Warsaw is not the most thrilling location one can imagine for a conference in the middle of winter. Am I exaggerating to make a point? I think not. Indeed, one might more accurately say: 'Warsaw is the least thrilling location one can imagine for a conference ...' That would be more honest, but some of my best friends are Poles - they really are.

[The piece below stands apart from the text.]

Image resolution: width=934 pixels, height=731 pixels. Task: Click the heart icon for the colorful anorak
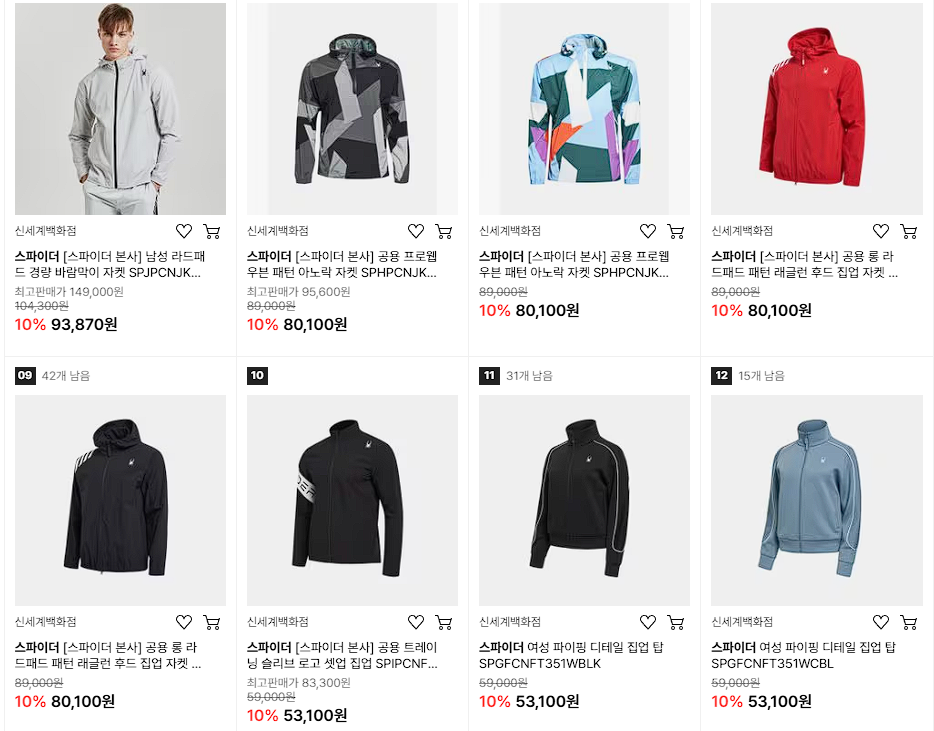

Some of my best builders are, too. As I left the house for my flight I had to climb over a Polish bricklayer, who is repairing our front steps (The weird thing about Polish builders is that they actually turn up at 8am if they say they will - solid proof that east Europeans do not acclimatise culturally in the UK.) 'I'm off to Warsaw,' I said cheerfully, to make him feel at home. 'Aah,' he said somewhat cautiously, 'was there in 1980s, was - how you say - sniper in Polish army,' levelling a trowel-shaped rifle menacingly at my forehead, 'have nice time.'
I did not have 'nice time' in the Dominique Strauss-Kahn sense and indeed had rather a nasty time getting there. BA cancelled its flight with one of those circular explanations it specialises in - 'inbound plane did not arrive' - and handed out tickets for a convenient quick connection via Prague. But I didn't get one. I wonder quite what the point of a gold card is in these circumstances.